Three-Dimensional Dynamic Response of Multilayered Orthotropic Anisotropic Foundation Under Moving Loads
Based on the basic control equations of orthotropic anisotropic half-space under moving harmonic loads, the transfer matrix solution of a single-layer foundation is derived by introducing the moving coordinate system, Fourier integral transform, and Cayley–Hamilton theorem. The three-dimensional (3D) dynamic mechanical model of layered orthotropic anisotropic foundation under the rectangular coordinate system is established. The dynamic response of the layered foundation along the depth direction in the frequency domain is derived by using the transfer matrix method, combining boundary conditions, interlayer contact conditions, and continuity conditions. The analytical expressions of the displacements and stresses in the layered foundation are obtained by using Fourier inverse transformation.

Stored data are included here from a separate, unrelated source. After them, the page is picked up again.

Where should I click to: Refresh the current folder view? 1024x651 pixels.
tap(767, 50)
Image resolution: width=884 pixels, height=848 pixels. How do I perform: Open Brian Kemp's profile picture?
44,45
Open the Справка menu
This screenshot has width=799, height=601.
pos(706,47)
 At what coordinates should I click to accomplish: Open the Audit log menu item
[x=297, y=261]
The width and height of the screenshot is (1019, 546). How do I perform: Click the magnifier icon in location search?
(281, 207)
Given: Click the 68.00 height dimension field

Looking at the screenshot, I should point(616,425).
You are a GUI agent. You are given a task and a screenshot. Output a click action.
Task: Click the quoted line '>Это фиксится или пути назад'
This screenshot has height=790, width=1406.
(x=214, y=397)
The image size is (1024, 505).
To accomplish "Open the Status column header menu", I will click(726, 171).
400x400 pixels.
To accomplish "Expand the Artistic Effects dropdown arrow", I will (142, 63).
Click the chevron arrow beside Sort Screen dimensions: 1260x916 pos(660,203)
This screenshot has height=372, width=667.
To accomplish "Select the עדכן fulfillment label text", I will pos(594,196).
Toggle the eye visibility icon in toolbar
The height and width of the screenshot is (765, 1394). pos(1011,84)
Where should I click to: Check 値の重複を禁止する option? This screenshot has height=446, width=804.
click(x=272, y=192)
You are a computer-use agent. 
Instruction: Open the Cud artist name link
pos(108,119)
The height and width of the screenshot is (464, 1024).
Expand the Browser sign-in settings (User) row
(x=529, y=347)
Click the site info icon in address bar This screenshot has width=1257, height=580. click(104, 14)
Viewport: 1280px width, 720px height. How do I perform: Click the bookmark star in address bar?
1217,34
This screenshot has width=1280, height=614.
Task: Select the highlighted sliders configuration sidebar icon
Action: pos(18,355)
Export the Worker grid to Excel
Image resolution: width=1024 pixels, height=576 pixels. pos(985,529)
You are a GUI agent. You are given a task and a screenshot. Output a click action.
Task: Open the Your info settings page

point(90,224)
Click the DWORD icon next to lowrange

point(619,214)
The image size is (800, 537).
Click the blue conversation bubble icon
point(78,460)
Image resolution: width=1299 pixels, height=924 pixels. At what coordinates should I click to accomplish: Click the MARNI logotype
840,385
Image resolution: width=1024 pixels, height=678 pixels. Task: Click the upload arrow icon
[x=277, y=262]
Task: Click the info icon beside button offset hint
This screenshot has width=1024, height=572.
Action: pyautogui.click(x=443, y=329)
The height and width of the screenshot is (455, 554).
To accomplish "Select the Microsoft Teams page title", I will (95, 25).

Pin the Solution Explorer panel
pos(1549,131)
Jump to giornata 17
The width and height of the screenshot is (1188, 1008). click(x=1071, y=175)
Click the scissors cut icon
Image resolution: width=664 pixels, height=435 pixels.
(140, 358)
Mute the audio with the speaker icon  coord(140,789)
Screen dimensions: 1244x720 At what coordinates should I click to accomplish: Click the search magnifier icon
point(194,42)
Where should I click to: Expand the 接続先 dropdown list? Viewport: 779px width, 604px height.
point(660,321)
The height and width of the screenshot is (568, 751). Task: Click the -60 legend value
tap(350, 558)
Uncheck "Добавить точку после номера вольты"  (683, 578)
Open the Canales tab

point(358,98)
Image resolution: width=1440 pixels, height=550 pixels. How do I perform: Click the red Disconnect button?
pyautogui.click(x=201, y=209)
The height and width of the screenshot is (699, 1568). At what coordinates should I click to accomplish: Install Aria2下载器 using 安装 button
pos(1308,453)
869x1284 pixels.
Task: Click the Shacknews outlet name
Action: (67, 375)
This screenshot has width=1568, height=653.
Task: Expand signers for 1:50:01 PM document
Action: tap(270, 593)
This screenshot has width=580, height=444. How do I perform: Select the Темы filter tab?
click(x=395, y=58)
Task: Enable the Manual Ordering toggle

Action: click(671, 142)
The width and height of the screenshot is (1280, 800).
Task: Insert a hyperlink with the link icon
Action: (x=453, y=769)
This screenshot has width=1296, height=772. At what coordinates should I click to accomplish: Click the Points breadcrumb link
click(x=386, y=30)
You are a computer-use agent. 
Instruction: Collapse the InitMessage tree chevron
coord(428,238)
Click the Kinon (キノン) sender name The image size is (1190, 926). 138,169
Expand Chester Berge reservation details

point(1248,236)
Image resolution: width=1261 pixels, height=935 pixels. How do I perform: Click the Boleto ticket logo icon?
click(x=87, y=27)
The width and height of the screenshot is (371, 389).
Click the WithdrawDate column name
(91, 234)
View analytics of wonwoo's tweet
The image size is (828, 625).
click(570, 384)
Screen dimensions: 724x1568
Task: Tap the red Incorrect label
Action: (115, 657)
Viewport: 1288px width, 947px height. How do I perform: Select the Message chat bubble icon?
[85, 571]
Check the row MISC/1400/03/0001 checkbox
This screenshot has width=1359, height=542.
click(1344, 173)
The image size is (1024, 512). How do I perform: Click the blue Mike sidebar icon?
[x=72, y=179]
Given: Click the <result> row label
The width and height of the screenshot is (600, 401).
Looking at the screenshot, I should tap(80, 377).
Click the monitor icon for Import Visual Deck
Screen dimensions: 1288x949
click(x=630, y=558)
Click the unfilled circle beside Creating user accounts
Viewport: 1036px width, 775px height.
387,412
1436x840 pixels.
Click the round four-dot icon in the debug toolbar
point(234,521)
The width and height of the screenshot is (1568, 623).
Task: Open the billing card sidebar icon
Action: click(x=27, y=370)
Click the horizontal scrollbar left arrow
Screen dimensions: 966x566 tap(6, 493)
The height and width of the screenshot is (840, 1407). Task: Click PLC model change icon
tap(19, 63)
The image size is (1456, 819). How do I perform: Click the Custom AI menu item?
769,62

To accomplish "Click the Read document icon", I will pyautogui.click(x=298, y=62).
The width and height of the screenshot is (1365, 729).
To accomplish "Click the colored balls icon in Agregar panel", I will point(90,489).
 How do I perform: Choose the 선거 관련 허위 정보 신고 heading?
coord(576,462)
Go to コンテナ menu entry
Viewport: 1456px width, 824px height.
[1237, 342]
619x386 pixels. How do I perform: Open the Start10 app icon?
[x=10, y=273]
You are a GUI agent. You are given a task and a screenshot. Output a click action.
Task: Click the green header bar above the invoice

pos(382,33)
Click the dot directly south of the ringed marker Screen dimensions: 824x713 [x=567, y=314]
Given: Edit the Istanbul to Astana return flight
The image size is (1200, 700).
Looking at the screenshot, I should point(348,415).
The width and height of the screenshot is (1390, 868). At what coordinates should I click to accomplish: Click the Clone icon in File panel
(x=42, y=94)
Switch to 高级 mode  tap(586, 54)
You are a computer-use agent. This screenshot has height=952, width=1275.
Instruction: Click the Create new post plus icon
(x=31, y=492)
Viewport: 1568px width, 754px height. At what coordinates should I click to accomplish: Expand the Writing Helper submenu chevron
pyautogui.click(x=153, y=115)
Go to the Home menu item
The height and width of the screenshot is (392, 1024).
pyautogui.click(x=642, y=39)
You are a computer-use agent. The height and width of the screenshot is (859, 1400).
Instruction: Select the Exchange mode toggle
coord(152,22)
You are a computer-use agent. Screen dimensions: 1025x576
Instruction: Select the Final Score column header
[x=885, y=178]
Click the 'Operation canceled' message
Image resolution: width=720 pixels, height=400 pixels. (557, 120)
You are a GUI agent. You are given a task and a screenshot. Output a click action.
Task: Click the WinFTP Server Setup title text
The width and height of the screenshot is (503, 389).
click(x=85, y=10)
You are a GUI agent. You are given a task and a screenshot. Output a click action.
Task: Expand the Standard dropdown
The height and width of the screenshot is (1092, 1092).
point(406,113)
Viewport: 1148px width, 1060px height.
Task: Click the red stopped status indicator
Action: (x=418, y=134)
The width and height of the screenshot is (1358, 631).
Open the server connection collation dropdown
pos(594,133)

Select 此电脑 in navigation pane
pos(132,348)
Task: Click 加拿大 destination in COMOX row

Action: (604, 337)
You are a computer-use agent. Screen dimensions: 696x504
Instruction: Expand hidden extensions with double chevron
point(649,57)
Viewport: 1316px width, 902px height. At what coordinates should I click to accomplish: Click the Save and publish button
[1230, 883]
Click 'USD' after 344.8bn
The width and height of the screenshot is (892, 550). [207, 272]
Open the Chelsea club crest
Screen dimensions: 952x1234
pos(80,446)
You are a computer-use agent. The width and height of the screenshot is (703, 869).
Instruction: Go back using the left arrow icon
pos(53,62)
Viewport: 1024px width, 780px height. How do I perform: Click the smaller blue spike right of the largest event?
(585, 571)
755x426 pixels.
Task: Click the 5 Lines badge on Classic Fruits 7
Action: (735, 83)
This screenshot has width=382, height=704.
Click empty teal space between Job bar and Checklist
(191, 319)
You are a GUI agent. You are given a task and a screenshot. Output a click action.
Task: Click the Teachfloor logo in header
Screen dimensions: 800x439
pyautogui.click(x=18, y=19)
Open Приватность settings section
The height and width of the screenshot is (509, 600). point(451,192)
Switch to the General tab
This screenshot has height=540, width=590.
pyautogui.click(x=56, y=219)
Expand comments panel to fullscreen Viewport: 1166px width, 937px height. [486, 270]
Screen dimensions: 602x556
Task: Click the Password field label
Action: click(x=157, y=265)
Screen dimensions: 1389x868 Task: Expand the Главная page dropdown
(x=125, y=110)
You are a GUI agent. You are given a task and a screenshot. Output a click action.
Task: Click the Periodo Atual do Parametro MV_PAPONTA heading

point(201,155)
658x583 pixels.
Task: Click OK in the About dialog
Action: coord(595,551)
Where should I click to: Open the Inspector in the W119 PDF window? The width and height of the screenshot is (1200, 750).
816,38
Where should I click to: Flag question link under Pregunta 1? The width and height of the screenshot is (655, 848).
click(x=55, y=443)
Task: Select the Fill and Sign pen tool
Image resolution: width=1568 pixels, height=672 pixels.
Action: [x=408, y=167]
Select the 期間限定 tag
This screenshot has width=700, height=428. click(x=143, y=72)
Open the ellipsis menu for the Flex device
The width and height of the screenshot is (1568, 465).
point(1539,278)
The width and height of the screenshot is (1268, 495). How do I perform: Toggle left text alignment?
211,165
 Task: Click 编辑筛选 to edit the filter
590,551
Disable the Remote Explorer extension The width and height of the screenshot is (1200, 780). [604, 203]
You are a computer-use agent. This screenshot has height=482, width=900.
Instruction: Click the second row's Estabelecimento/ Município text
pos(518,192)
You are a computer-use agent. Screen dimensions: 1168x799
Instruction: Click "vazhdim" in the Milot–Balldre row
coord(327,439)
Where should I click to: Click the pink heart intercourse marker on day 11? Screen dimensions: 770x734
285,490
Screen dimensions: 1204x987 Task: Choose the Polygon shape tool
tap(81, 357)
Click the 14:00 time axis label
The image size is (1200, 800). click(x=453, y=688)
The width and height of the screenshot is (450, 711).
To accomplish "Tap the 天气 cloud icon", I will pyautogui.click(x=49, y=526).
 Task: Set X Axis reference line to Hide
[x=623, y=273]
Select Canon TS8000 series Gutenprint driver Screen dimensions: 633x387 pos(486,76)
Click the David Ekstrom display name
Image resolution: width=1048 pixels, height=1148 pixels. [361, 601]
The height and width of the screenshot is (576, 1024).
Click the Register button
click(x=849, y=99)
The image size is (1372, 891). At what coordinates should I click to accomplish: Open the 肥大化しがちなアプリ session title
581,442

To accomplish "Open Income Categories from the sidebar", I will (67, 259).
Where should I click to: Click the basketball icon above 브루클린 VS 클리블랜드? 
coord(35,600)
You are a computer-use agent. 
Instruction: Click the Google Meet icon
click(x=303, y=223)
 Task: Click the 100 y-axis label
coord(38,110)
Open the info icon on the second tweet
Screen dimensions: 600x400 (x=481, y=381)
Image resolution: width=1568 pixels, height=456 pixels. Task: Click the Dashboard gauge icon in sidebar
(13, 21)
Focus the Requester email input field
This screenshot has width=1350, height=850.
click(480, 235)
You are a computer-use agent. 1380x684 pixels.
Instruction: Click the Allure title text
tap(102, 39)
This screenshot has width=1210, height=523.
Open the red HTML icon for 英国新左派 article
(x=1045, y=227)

Based on the derived theoretical method, degradation verification, and corresponding calculation program are prepared for numerical calculation, and numerical example parameter analysis was carried out in combination with the finite element analysis software ABAQUS to study the influence law of the stratification characteristics, load moving speed, load vibration frequency and orthotropic anisotropic properties on the dynamic response of layered foundation. The 3D dynamic characteristics of layered orthotropic anisotropic foundations under the moving load are revealed. The results show that the stratification characteristics of the foundation have a significant effect on the vertical displacement of the surface, and the changes in elastic modulus and shear modulus parameters of the first layer of soil have a greater effect on the displacement dynamic response than that of the subsoil. Within a certain range, the vertical displacement of the foundation surface increases with the increase of load moving speed and decreases with the increase of load vibration frequency. Compared with isotropy, the orthogonal anisotropy of the surface foundation has an obvious influence on the vertical displacement of the foundation surface. In practical engineering, the orthogonal anisotropy of the foundation should be considered in order to obtain more accurate results.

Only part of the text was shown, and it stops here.